After armed conflict claimed dozens of lives there in the 1980s — an uprising known as “the Events” — the French government struck an agreement with pro-independence militants that promised change.

The proposed constitutional change — which expands French citizens’ eligibility to vote in provincial elections — touched a fresh nerve. Pro-independence activists in New Caledonia expressed fears that it would water down their movement and reflected a more aggressive attempt by the French government to assert its will over the territory.

New Caledonia is a crucial foothold for France in the Indo-Pacific region, and French officials have warned that an independent New Caledonia, flush with vast territorial waters and nickel, could quickly fall under China’s sway.

New Caledonia’s voter rolls have been effectively frozen since 2007, with only those who were listed in 1998 deemed eligible to vote in subsequent local elections. The amendment gives voting rights to all French citizens who have lived in the territory for 10 years, effectively increasing the rolls by about 20,000 to 25,000 people, according to Adrian Muckle, a senior lecturer in history at Victoria University of Wellington in New Zealand who is an expert on New Caledonia.

Tensions have built up over the past several weeks, with protests turning violent on Monday night.

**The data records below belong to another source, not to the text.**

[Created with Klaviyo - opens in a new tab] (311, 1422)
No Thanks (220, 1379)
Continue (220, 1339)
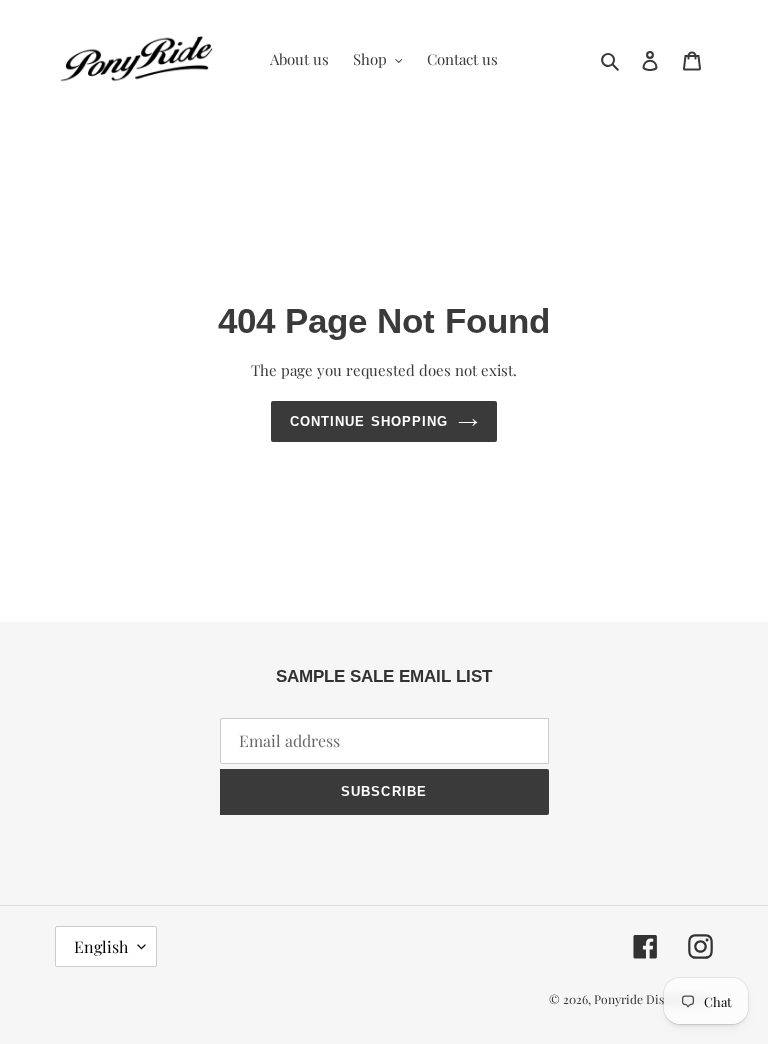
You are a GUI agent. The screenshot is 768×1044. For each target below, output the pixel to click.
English (101, 946)
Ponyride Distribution (653, 999)
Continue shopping (369, 421)
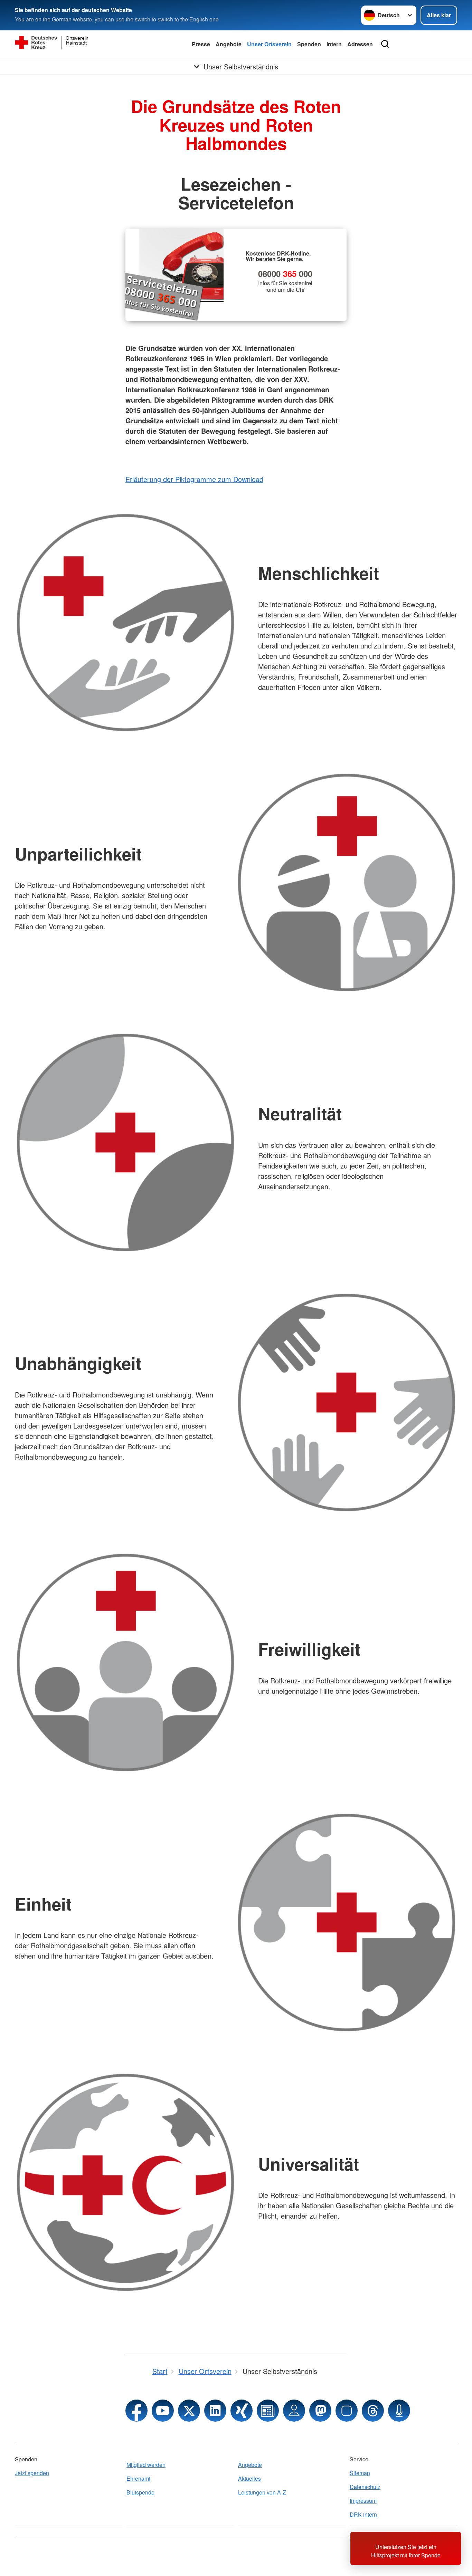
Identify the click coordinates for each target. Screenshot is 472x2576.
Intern (334, 44)
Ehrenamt (138, 2478)
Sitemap (360, 2473)
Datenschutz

In an attempt to ease the strain, Mr. Macron’s government has promised not to enact the constitutional change — which would require convening a special session of Parliament for a vote — until the end of June. It has also invited pro- and anti-independence groups for talks to try to strike a local deal.

The Front de Libération Nationale Kanak et Socialiste, or FLNKS, the main pro-independence group, condemned the vote of the constitutional amendment in a statement on Wednesday but also appealed for calm.

It said the French government’s offer to organize talks was an “opportunity” to ensure that “each and everyone’s demands, including those who are protesting, can be heard and taken into account.”

The French High Commission in New Caledonia said that a curfew imposed on the capital, Noumea, on Tuesday would remain in place, as would a ban on all public gatherings. The international airport in Noumea has been shut since Tuesday, with all commercial flights canceled, and the local authorities said that schools would stay closed until further notice.